BEGIN Excerpted data

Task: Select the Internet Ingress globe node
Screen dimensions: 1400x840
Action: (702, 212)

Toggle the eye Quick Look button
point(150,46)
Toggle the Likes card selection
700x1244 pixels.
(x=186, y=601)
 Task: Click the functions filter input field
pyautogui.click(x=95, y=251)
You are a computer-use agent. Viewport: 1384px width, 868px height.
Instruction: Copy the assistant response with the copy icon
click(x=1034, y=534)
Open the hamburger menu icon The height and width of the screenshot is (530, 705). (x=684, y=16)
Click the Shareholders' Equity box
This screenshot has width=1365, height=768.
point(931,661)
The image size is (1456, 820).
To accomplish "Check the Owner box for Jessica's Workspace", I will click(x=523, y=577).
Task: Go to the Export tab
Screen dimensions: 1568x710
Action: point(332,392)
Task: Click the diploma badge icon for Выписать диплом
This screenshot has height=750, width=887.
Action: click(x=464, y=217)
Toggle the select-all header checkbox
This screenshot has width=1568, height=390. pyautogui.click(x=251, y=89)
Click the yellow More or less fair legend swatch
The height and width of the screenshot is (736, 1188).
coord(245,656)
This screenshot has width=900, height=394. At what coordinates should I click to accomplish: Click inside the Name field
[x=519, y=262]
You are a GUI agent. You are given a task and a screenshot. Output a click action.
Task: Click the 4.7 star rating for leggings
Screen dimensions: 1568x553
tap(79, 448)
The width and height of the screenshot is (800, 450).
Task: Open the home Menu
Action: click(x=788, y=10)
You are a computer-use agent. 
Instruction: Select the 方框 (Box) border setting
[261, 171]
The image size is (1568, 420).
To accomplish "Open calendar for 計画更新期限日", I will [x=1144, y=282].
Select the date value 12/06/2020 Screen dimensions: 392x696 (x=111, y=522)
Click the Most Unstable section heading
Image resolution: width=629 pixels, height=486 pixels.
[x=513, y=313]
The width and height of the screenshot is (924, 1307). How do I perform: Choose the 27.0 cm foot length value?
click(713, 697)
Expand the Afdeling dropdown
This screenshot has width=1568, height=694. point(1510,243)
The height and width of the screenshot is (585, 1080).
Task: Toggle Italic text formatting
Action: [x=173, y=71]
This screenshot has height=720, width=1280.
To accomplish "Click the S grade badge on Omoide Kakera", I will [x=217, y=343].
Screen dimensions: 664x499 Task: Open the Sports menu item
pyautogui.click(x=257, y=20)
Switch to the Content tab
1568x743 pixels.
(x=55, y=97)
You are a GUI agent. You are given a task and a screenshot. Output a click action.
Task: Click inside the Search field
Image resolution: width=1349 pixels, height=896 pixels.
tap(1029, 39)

END Excerpted data

__Short task__
Reproduce every line of the records above verbatim, from the first to the last.

__Problem solution__
Task: Select the Internet Ingress globe node
Screen dimensions: 1400x840
Action: (702, 212)

Toggle the eye Quick Look button
point(150,46)
Toggle the Likes card selection
700x1244 pixels.
(x=186, y=601)
 Task: Click the functions filter input field
pyautogui.click(x=95, y=251)
You are a computer-use agent. Viewport: 1384px width, 868px height.
Instruction: Copy the assistant response with the copy icon
click(x=1034, y=534)
Open the hamburger menu icon The height and width of the screenshot is (530, 705). (x=684, y=16)
Click the Shareholders' Equity box
This screenshot has width=1365, height=768.
point(931,661)
The image size is (1456, 820).
To accomplish "Check the Owner box for Jessica's Workspace", I will click(x=523, y=577).
Task: Go to the Export tab
Screen dimensions: 1568x710
Action: point(332,392)
Task: Click the diploma badge icon for Выписать диплом
This screenshot has height=750, width=887.
Action: click(x=464, y=217)
Toggle the select-all header checkbox
This screenshot has width=1568, height=390. pyautogui.click(x=251, y=89)
Click the yellow More or less fair legend swatch
The height and width of the screenshot is (736, 1188).
coord(245,656)
This screenshot has width=900, height=394. At what coordinates should I click to accomplish: Click inside the Name field
[x=519, y=262]
You are a GUI agent. You are given a task and a screenshot. Output a click action.
Task: Click the 4.7 star rating for leggings
Screen dimensions: 1568x553
tap(79, 448)
The width and height of the screenshot is (800, 450).
Task: Open the home Menu
Action: click(x=788, y=10)
You are a computer-use agent. 
Instruction: Select the 方框 (Box) border setting
[261, 171]
The image size is (1568, 420).
To accomplish "Open calendar for 計画更新期限日", I will [x=1144, y=282].
Select the date value 12/06/2020 Screen dimensions: 392x696 (x=111, y=522)
Click the Most Unstable section heading
Image resolution: width=629 pixels, height=486 pixels.
[x=513, y=313]
The width and height of the screenshot is (924, 1307). How do I perform: Choose the 27.0 cm foot length value?
click(713, 697)
Expand the Afdeling dropdown
This screenshot has width=1568, height=694. point(1510,243)
The height and width of the screenshot is (585, 1080).
Task: Toggle Italic text formatting
Action: [x=173, y=71]
This screenshot has height=720, width=1280.
To accomplish "Click the S grade badge on Omoide Kakera", I will [x=217, y=343].
Screen dimensions: 664x499 Task: Open the Sports menu item
pyautogui.click(x=257, y=20)
Switch to the Content tab
1568x743 pixels.
(x=55, y=97)
You are a GUI agent. You are given a task and a screenshot. Output a click action.
Task: Click inside the Search field
Image resolution: width=1349 pixels, height=896 pixels.
tap(1029, 39)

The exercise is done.